In his *Psychotheology of Everyday Life* Eric Santner recounts Holderlin's definition of beauty as "The one differentiated in itself." As far as I can tell, the definition has a tortuous genealogy, dating as far back as Heraclitus--Hen Diapheron Heauto--to which Plato refers in the *Symposium*. Beauty as that which is internally divided, self-contradictory, un-sutured, domestically disjoined, aporetic. Of course, such an understanding flies in the face of more conventional understandings of beauty as harmonizing, balanced, and symmetrical. For Holderlin (for Heraclitus), beauty is not equated with aesthetic totalization. But, for Santner, nor is it "a merely melancholic or romantically ironic index of the incomplete aspect of all human endeavors, an aesthetically rendered insistence on the fragmentation constitutive of human experience. Rather it is one of the occassions, one of the ways in which the defenses that keep human beings from inhabiting the midst of life can be disarmed. That is, beautiful objects are disarming not in the sense of releasing us, once and for all, from the too much of excitation that is, at some level, constitutve of human life, but rather in the sense of loosening our defenses, opening beyond our stuckness in an especially rigid and defensive organization of this pressure." In other words, beauty, and beautiful objects, are such because of the way they render us defenseless against the rush of life. In witnessing the writhing tensions that dwell at the center of beautiful objects, we are folded back on ourselves in a way that opens for us a sublime field of freedom.

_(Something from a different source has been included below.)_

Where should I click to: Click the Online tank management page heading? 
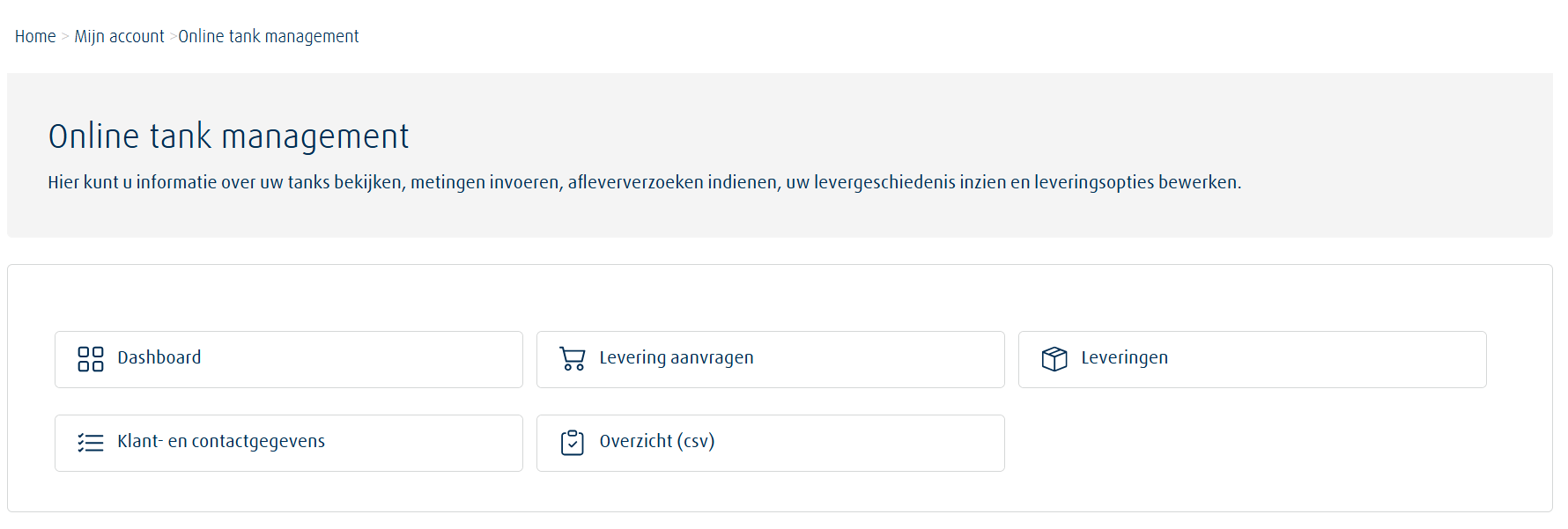(x=229, y=136)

I submit that, according to this (astonishing) definition, our ever-mulitplying scenes and contexts of post-conflict trauma--from Bosnia and Rawanda, to South Africa and Argentina--are beautiful. Perverse sounding I'm sure this is. Surely, a setting torn by past violence ought correspond with something aesthetically monstrous. And yet, it makes sense for those of us who disparage the rhetoric of harmonizing reconciliation that consumes these contexts. All too often, in the wake of some terrible episode of genocidal mania, a call for apology, forgiveness, and amnesty is made. On the ground, such a limiting mode of reconciliation resolves in the harrowing and deservedly notorious slogan, "fogive and forget." Here reconciliation tends to look more like surrender and assimilation of the victim to his perpetrator. The more radical types will appeal to a politics of reparations. In this case the trouble lies in the fundamental impossibility of quantifying suffering. Reducing pain to a monetary sum means sublimating it into use-value, something which all too often unwittingly reproduces the very logic which impelled the violent episode in the first place.
In opposition to these feeble measures stands one that avows the irreconciliability of certain situations. Here resentment is not thought as some affect debilitating for the reconstruction of a totalizing (and totalized) society built on foundation the of mutual respect. Instead, resentment is affirmed as the very basis of reconciliation itself, understood as the ceaseless striving for an impossible telos of forgiveness. This would be a post-conflict society riven by its internal divisions. The antagonisms which deservedly arise out of the violent conflicts of the past would not be smoothed over but rather confronted and embraced, lived out to their very agonic limit. This would be a beautiful society, inhabiting the very midst of a life held in common by that which divides it from the inside.
This, I maintain, is precisely the beauty Lacan refers to in his seminar on ethics, when he writes,
"The true barrier that holds the subject back in front of the unspeakable field of radical desire that is the field of absolute destruction, of destruction beyond putrefaction, is properly speaking the aesthetic phenomenon where it is identified with the experience of beauty—beauty in all its shining radiance, beauty that has been called the splendor of truth."